- **Task directions**
Nothing left out, nothing added: return the full set of records.

- **Task input**

★ ★ ★ ★ ★

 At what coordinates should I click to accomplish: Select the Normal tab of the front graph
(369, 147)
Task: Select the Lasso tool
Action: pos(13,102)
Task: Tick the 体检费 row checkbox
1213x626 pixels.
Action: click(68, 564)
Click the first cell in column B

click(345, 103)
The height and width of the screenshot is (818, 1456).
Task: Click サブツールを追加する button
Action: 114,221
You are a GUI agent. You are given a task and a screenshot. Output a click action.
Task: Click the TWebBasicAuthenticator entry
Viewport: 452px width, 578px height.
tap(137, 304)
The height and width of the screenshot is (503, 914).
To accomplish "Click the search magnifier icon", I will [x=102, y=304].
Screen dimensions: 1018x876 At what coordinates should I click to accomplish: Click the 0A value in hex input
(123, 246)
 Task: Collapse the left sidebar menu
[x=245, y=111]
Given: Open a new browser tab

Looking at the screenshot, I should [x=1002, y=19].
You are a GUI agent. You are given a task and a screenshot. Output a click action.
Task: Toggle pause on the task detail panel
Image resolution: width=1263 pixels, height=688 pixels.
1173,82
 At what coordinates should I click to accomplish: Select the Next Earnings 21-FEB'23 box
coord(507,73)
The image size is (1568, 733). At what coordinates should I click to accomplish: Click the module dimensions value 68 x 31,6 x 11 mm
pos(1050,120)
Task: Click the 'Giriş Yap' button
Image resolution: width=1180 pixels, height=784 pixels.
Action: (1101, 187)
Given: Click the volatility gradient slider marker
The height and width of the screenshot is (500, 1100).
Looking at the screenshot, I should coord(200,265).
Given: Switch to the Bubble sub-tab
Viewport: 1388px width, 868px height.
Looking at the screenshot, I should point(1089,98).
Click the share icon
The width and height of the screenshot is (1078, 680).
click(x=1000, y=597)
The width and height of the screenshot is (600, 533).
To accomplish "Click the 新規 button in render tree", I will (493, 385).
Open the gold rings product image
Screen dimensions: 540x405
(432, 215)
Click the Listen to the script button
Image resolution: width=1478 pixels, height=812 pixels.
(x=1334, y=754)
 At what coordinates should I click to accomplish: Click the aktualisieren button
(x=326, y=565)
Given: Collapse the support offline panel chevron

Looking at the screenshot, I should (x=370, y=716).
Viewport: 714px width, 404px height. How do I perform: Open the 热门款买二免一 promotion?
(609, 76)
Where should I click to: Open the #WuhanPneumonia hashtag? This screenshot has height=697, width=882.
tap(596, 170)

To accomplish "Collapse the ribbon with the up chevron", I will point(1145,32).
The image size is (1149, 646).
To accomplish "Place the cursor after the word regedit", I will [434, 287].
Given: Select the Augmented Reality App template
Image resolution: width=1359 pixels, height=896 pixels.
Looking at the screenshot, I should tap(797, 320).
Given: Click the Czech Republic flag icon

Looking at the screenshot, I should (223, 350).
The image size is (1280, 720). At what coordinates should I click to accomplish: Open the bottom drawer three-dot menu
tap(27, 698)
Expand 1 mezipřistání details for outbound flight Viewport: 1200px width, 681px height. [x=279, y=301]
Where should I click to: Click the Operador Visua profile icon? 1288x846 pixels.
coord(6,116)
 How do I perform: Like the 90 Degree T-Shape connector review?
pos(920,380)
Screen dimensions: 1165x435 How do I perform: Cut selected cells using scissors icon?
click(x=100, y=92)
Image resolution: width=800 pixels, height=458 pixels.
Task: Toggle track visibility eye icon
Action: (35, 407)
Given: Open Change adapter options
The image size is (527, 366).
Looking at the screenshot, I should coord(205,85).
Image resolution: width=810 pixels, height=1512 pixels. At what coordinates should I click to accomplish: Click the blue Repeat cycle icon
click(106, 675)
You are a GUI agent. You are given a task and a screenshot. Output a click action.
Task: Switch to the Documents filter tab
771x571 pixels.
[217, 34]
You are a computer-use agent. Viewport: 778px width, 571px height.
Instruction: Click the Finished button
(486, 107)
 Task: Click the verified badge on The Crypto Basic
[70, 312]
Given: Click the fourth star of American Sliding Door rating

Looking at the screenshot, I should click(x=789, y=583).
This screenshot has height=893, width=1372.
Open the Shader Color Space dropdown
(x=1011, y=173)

★ ★ ★ ★ ★

- **Answer for the task**
 At what coordinates should I click to accomplish: Select the Normal tab of the front graph
(369, 147)
Task: Select the Lasso tool
Action: pos(13,102)
Task: Tick the 体检费 row checkbox
1213x626 pixels.
Action: click(68, 564)
Click the first cell in column B

click(345, 103)
The height and width of the screenshot is (818, 1456).
Task: Click サブツールを追加する button
Action: 114,221
You are a GUI agent. You are given a task and a screenshot. Output a click action.
Task: Click the TWebBasicAuthenticator entry
Viewport: 452px width, 578px height.
tap(137, 304)
The height and width of the screenshot is (503, 914).
To accomplish "Click the search magnifier icon", I will [x=102, y=304].
Screen dimensions: 1018x876 At what coordinates should I click to accomplish: Click the 0A value in hex input
(123, 246)
 Task: Collapse the left sidebar menu
[x=245, y=111]
Given: Open a new browser tab

Looking at the screenshot, I should [x=1002, y=19].
You are a GUI agent. You are given a task and a screenshot. Output a click action.
Task: Toggle pause on the task detail panel
Image resolution: width=1263 pixels, height=688 pixels.
1173,82
 At what coordinates should I click to accomplish: Select the Next Earnings 21-FEB'23 box
coord(507,73)
The image size is (1568, 733). At what coordinates should I click to accomplish: Click the module dimensions value 68 x 31,6 x 11 mm
pos(1050,120)
Task: Click the 'Giriş Yap' button
Image resolution: width=1180 pixels, height=784 pixels.
Action: (1101, 187)
Given: Click the volatility gradient slider marker
The height and width of the screenshot is (500, 1100).
Looking at the screenshot, I should coord(200,265).
Given: Switch to the Bubble sub-tab
Viewport: 1388px width, 868px height.
Looking at the screenshot, I should point(1089,98).
Click the share icon
The width and height of the screenshot is (1078, 680).
click(x=1000, y=597)
The width and height of the screenshot is (600, 533).
To accomplish "Click the 新規 button in render tree", I will (493, 385).
Open the gold rings product image
Screen dimensions: 540x405
(432, 215)
Click the Listen to the script button
Image resolution: width=1478 pixels, height=812 pixels.
(x=1334, y=754)
 At what coordinates should I click to accomplish: Click the aktualisieren button
(x=326, y=565)
Given: Collapse the support offline panel chevron

Looking at the screenshot, I should (x=370, y=716).
Viewport: 714px width, 404px height. How do I perform: Open the 热门款买二免一 promotion?
(609, 76)
Where should I click to: Open the #WuhanPneumonia hashtag? This screenshot has height=697, width=882.
tap(596, 170)

To accomplish "Collapse the ribbon with the up chevron", I will point(1145,32).
The image size is (1149, 646).
To accomplish "Place the cursor after the word regedit", I will [434, 287].
Given: Select the Augmented Reality App template
Image resolution: width=1359 pixels, height=896 pixels.
Looking at the screenshot, I should tap(797, 320).
Given: Click the Czech Republic flag icon

Looking at the screenshot, I should (223, 350).
The image size is (1280, 720). At what coordinates should I click to accomplish: Open the bottom drawer three-dot menu
tap(27, 698)
Expand 1 mezipřistání details for outbound flight Viewport: 1200px width, 681px height. [x=279, y=301]
Where should I click to: Click the Operador Visua profile icon? 1288x846 pixels.
coord(6,116)
 How do I perform: Like the 90 Degree T-Shape connector review?
pos(920,380)
Screen dimensions: 1165x435 How do I perform: Cut selected cells using scissors icon?
click(x=100, y=92)
Image resolution: width=800 pixels, height=458 pixels.
Task: Toggle track visibility eye icon
Action: (35, 407)
Given: Open Change adapter options
The image size is (527, 366).
Looking at the screenshot, I should coord(205,85).
Image resolution: width=810 pixels, height=1512 pixels. At what coordinates should I click to accomplish: Click the blue Repeat cycle icon
click(106, 675)
You are a GUI agent. You are given a task and a screenshot. Output a click action.
Task: Switch to the Documents filter tab
771x571 pixels.
[217, 34]
You are a computer-use agent. Viewport: 778px width, 571px height.
Instruction: Click the Finished button
(486, 107)
 Task: Click the verified badge on The Crypto Basic
[70, 312]
Given: Click the fourth star of American Sliding Door rating

Looking at the screenshot, I should click(x=789, y=583).
This screenshot has height=893, width=1372.
Open the Shader Color Space dropdown
(x=1011, y=173)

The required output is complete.